DA PADOVA A BOLZANO PER RIPULIRE GLI ATM: ARRESTATI
Partivano da Padova e si dirigevano in Alto Adige, con l'obiettivo di svaligiare gli sportelli bancomat della zona con un a tecnica particolare, quella del cosiddetto “jackpotting”: il collegamento di apparecchi elettronici agli sportelli bancari automatici così da interferire e compromettere il sistema informatico e di prelevare denaro illecitamente.
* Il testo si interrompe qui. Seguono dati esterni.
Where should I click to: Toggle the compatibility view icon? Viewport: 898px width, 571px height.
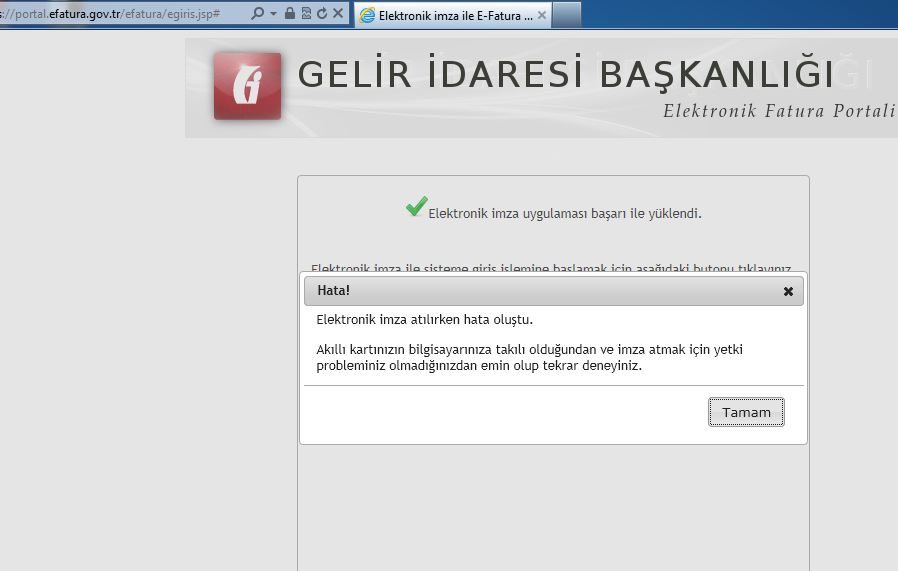point(306,14)
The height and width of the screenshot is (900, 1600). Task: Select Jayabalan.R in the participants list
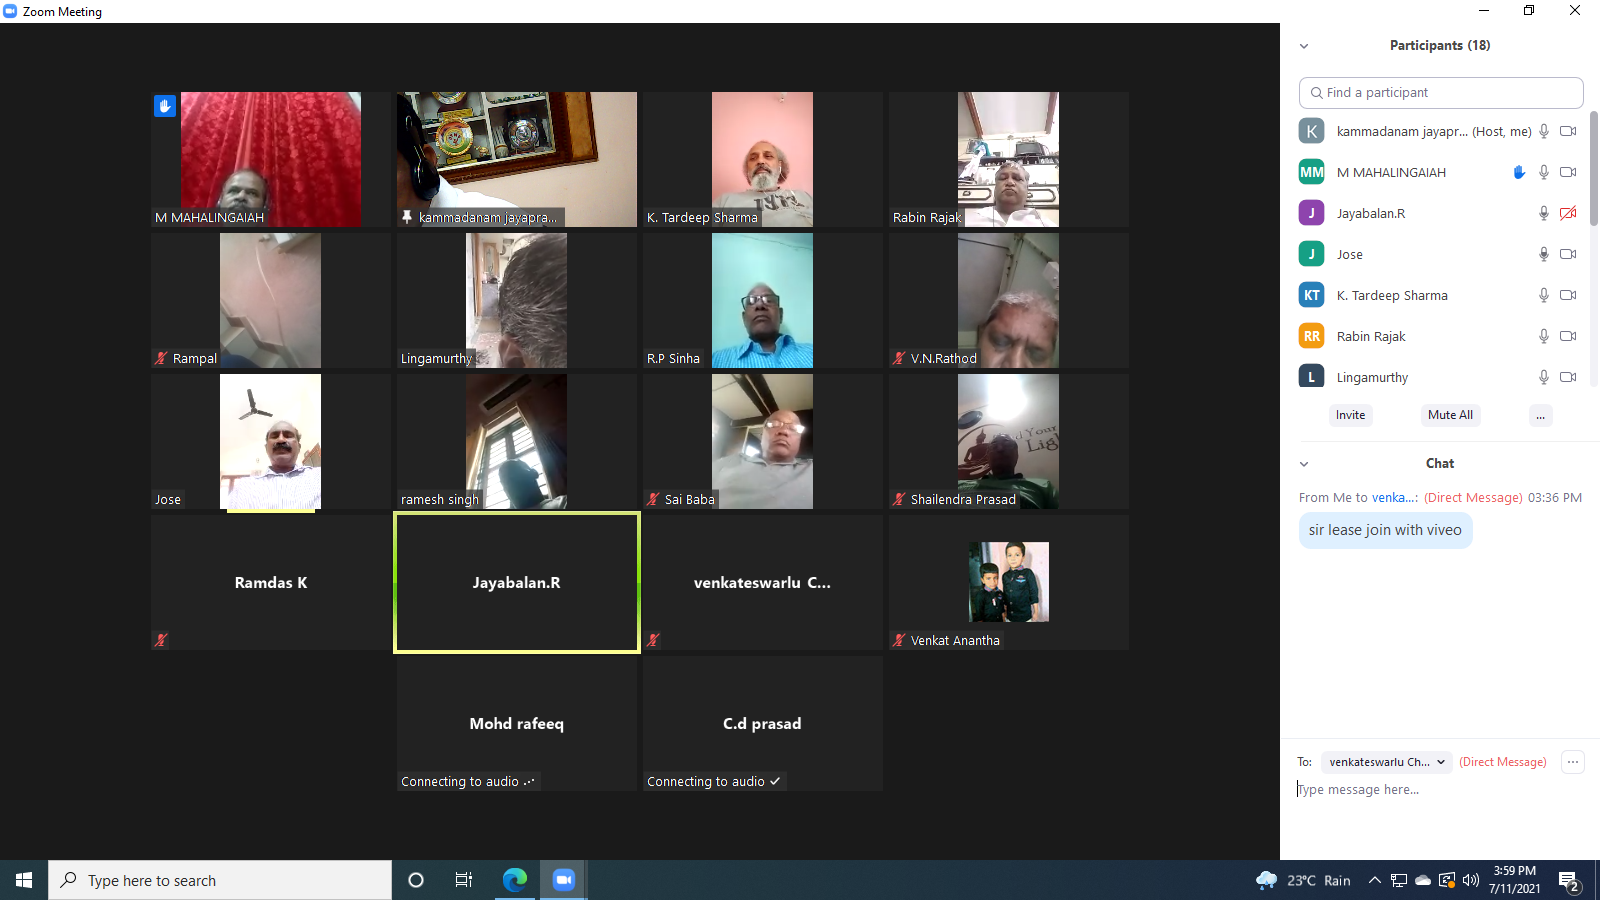click(x=1370, y=213)
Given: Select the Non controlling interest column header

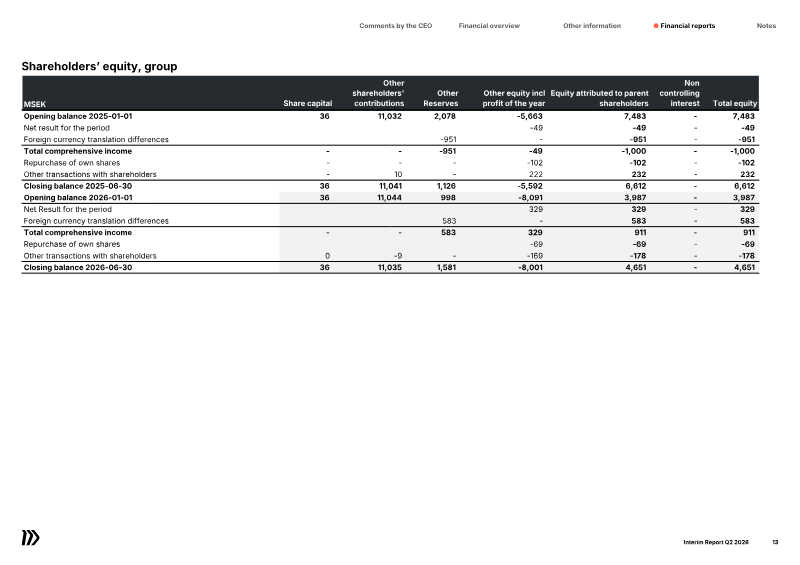Looking at the screenshot, I should click(x=680, y=93).
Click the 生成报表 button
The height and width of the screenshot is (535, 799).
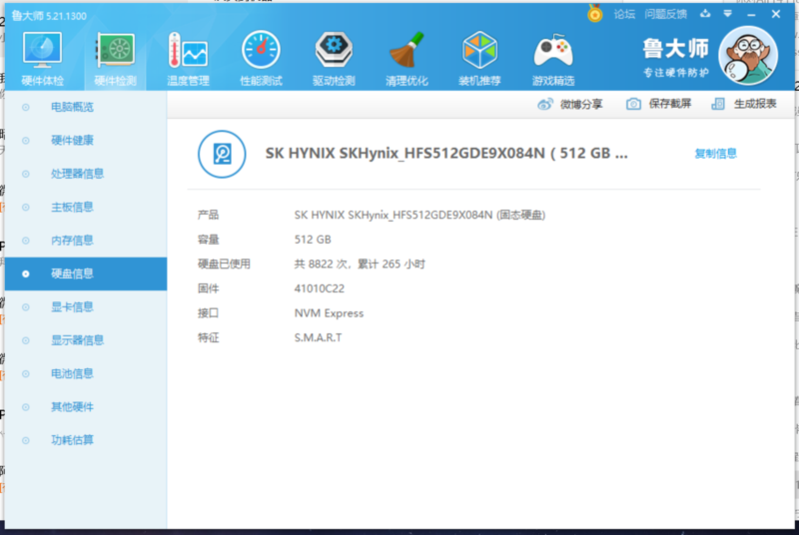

A finire in manette, fermati dai Carabinieri del comando provinciale di Bolzano, sono stati due uomini di origine moldava, ma residenti proprio a Padova, che da tempo erano finiti nel mirino dei militari. Erano sospettati di aver tentato già tre colpi a Nova Ponente, a Corvara e in Val di Vizze, tanto che la loro auto era già stata individuata come sospetta. Quando sono tornati in zona, alla vigilia di Ferragosto, non sapevano perciò che l'Arma li stava tenendo d'occhio. I due sono partiti da Padova, come sempre, e sono arrivati in Val di Funes e, in particolare, dell’abitato di Santa Maddalena, dove hanno provato il consueto sistema: hanno collegato i loro marchingegni al bancomat dell'istituto Raiffeisen, e hanno cercato di "craccare" il sistema, costringendo lo sportello ad erogare le banconote. Solo che i carabinieri li stavano pedinando, e sono entrati in azione arrestandoli in flagranza di reato. I due, ora detenuti nel carcere di Bolzano, sono accusati di furto aggravato e dell'intrusione nei sistemi informatici. Ma le indagini proseguono, perché gli inquirenti non escludono che la banda potesse essere composta da più persone.